Brief 1
Which people are named in the commentary below on whether Google is making us stupid?
Brief 2
Could you pick up the commentary below on whether Google is making us stupid and continue it past its last sentence?

So here’s my response:

– Timothy DeHaut


Is Google making us stupid?

That’s the question Nicholas Carr poses to his readers in the Atlantic Monthly. Carr begins by noticing a frightening tendency among himself and his colleagues– the inability to digest the written word in substantial volumes. The internet makes it easier for readers to move seamlessly through different sources, skimming the information they want and discarding the rest.

Carr writes:

“When the Net absorbs a medium, that medium is re-created in the Net’s image. It injects the medium’s content with hyperlinks, blinking ads, and other digital gewgaws, and it surrounds the content with the content of all the other media it has absorbed. A new e-mail message, for instance, may announce its arrival as we’re glancing over the latest headlines at a newspaper’s site. The result is to scatter our attention and diffuse our concentration.”

Not only has the internet altered old media, but the inverse is true as well. In support of this claim, Carr cites the example of New York Times‘ recent editorial move to including in its print edition “article abstracts” which allow readers to get a quick “taste” of the day’s news.

There is, however, no good reason to assume that technology, namely the internet, is the sole impetus beyond the New York Times‘ decision. Indeed, the Wall Street Journal began giving its readers a quick “taste” of the news through its front page staple, the “What’s News” column back when the internet was still a twinkle in Tim Berners-Lee’s eye, during the tenure of Bernard Kilgore, which lasted from 1941 to 1967.

Data extract
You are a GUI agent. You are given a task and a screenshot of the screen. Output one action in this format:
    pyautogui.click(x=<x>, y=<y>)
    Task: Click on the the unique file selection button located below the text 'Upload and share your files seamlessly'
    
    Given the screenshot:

--

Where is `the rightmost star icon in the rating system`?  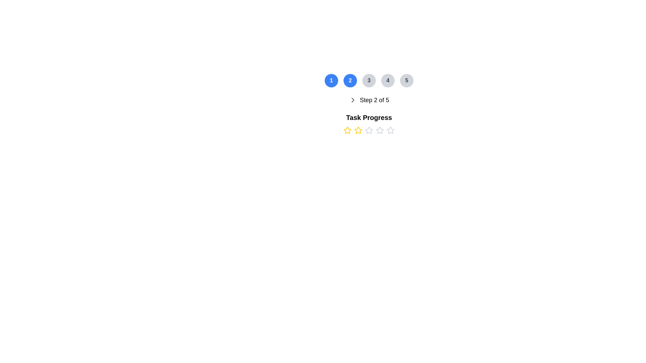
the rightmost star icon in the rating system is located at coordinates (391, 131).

Written response 1
Timothy DeHaut, Nicholas Carr, Tim Berners-Lee, Bernard Kilgore

Written response 2
There are perhaps better ways of explaining the prevalence of “news snippets” such as these. First, human beings are curious by nature and have a desire to accumulate more knowledge, particularly knowledge of current events. Second, as the economy changes, people have more hectic schedules and are thus more inclined to prefer to get their news in the form of brief summaries.

I would be foolish to deny that Google and other internet companies have contributed to our collective short attention span. However, this is not where Carr’s critique ends. Rather, Carr goes on to paint Larry Page and Sergey Brin, Google’s founders, as being behind some sort of sinister plan to replace human minds with robots.

Yes, robots.

This is where Carr’s argument becomes stilted. Carr rattles off a variety of different quotations such as this one from Brin’s 2004 interview with Newsweek: “[c]ertainly if you had all the world’s information directly attached to your brain, or an artificial brain that was smarter than your brain, you’d be better off.”

Maybe it’s a matter of opinion, but I read Brin’s comment as indicating merely that it would be advantageous to have all of the word’s information readily accessible through one’s own mind (or at least to have a “smarter” artificial brain). To me, this is an uncontroversial assertion. (Of course it would be great to know everything there is to know!) Carr’s reading, however, is that Brin’s comment demonstrates some sort of ugly antihuman animus, waiting to play itself out when Google takes over the world.

At root, this difference in interpretation comes down to a difference in how one views intelligence. Those, myself included (at least in large part), in Google’s camp take a pragmatic view, favoring efficiency and greater access to information. Carr, for his part, rests on the notion that intelligence must contain something more than this.

Carr goes on to argue that, in a society increasingly connected to the internet, there is a risk that we will lose the ability to reflect and deliberate in the same way we have in an age dominated by print media. Carr writes:”If we lose those quiet spaces, or fill them up with “content,” we will sacrifice something important not only in our selves but in our culture.” Perhaps this debate comes down to a question of balancing the trade-offs.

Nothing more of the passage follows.